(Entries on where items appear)
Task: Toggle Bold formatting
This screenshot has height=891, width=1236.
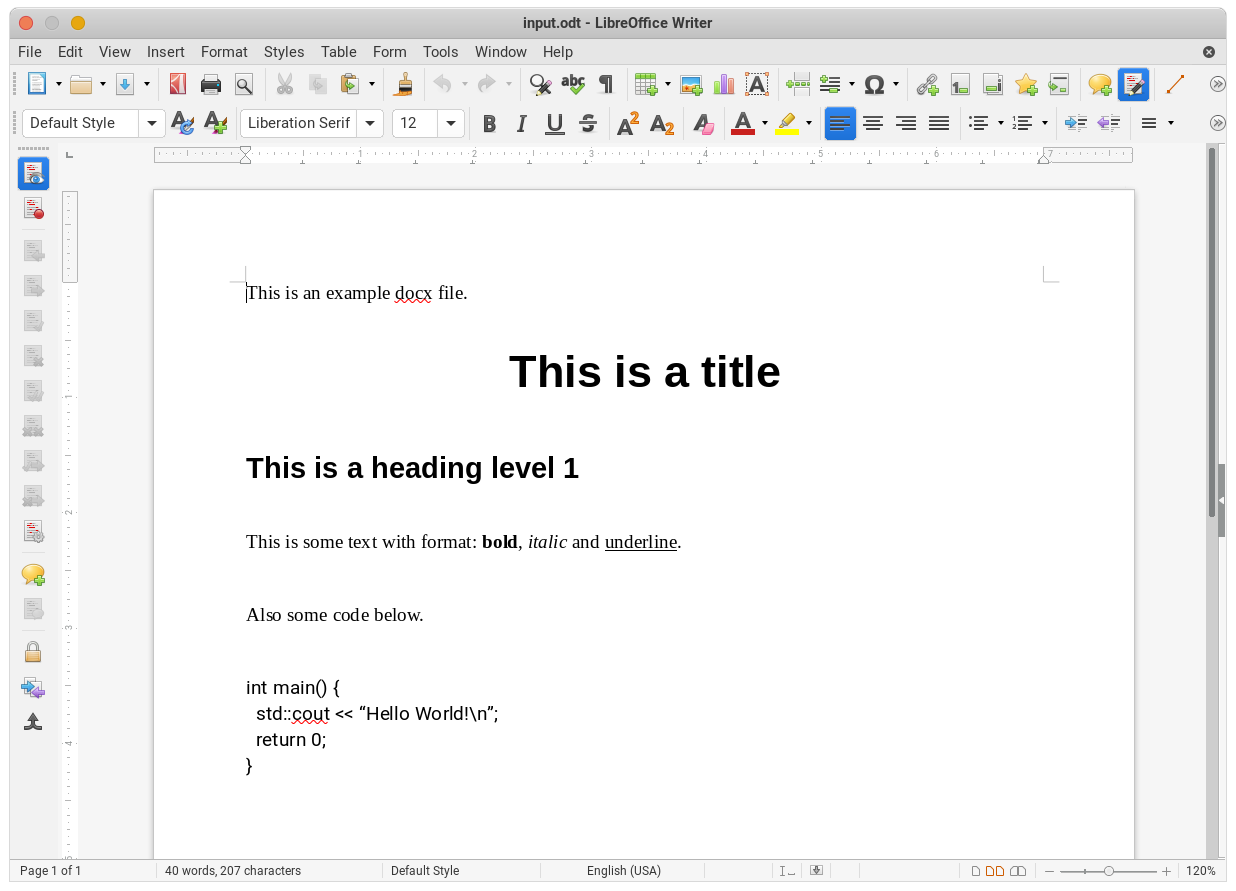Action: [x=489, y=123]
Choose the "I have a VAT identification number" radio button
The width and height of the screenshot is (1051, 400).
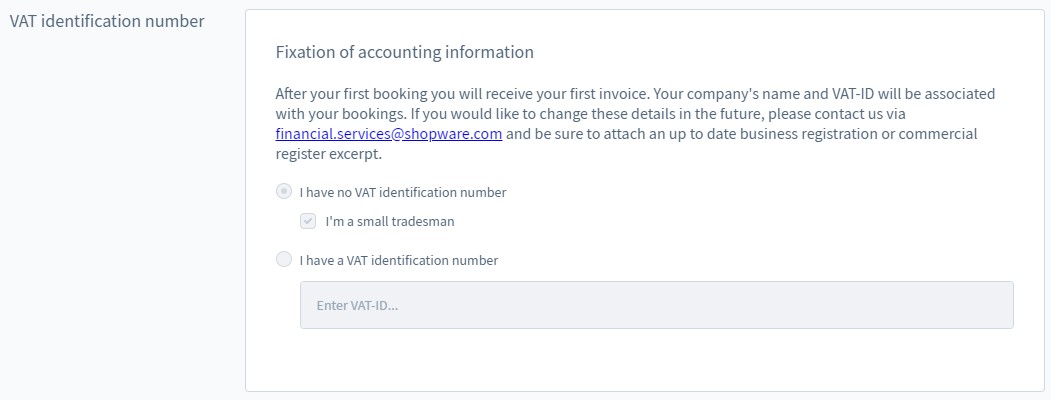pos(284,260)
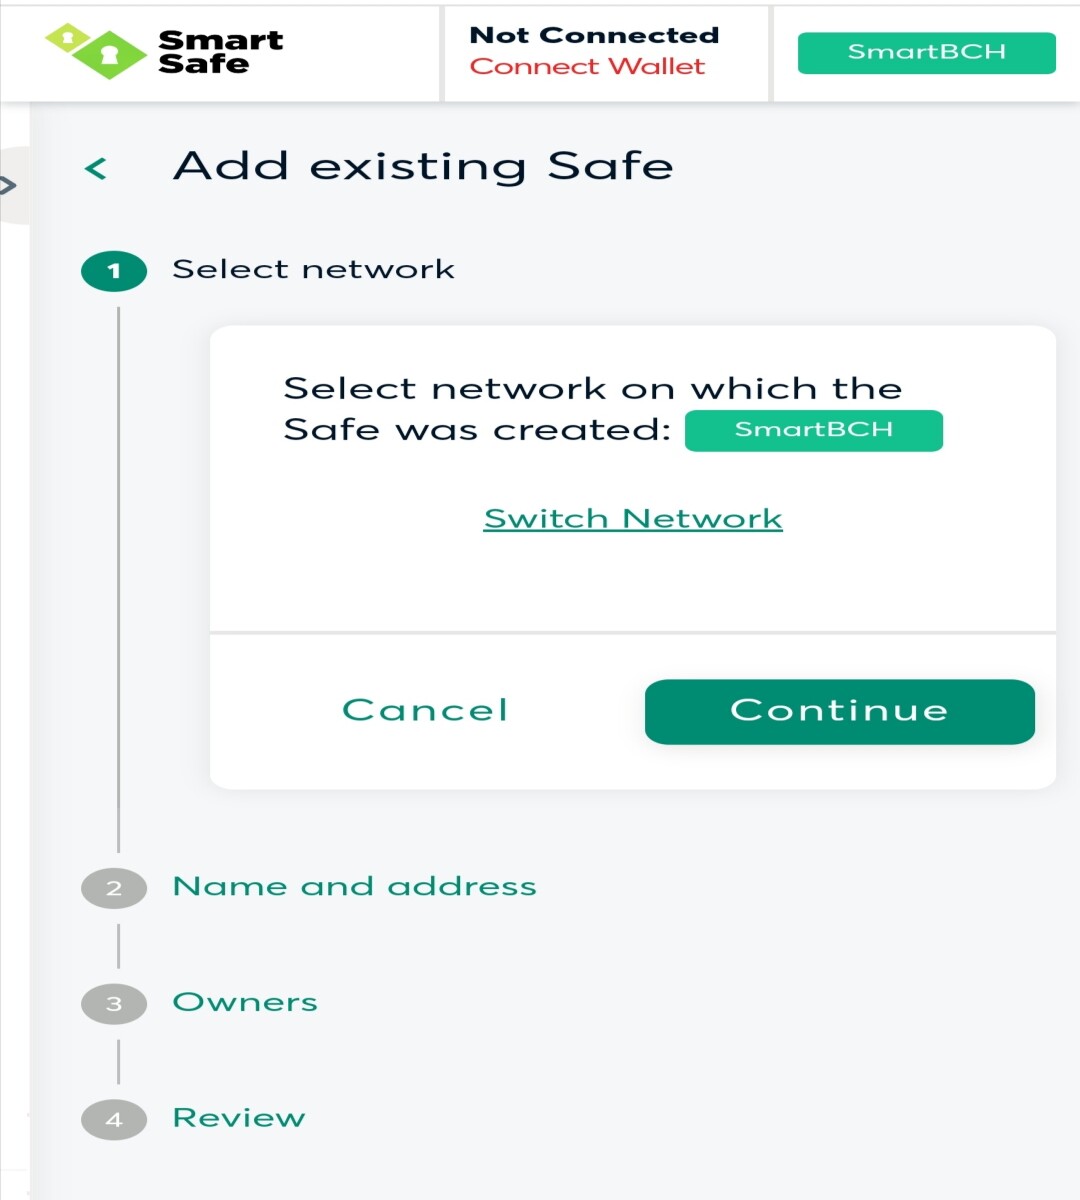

** Exercise instructions **
Set down every line of the material above word for word, leaving out the pictures.

** Answer below **
Task: Toggle Bold formatting
This screenshot has height=891, width=1236.
Action: [x=489, y=123]
Choose the "I have a VAT identification number" radio button
The width and height of the screenshot is (1051, 400).
pos(284,260)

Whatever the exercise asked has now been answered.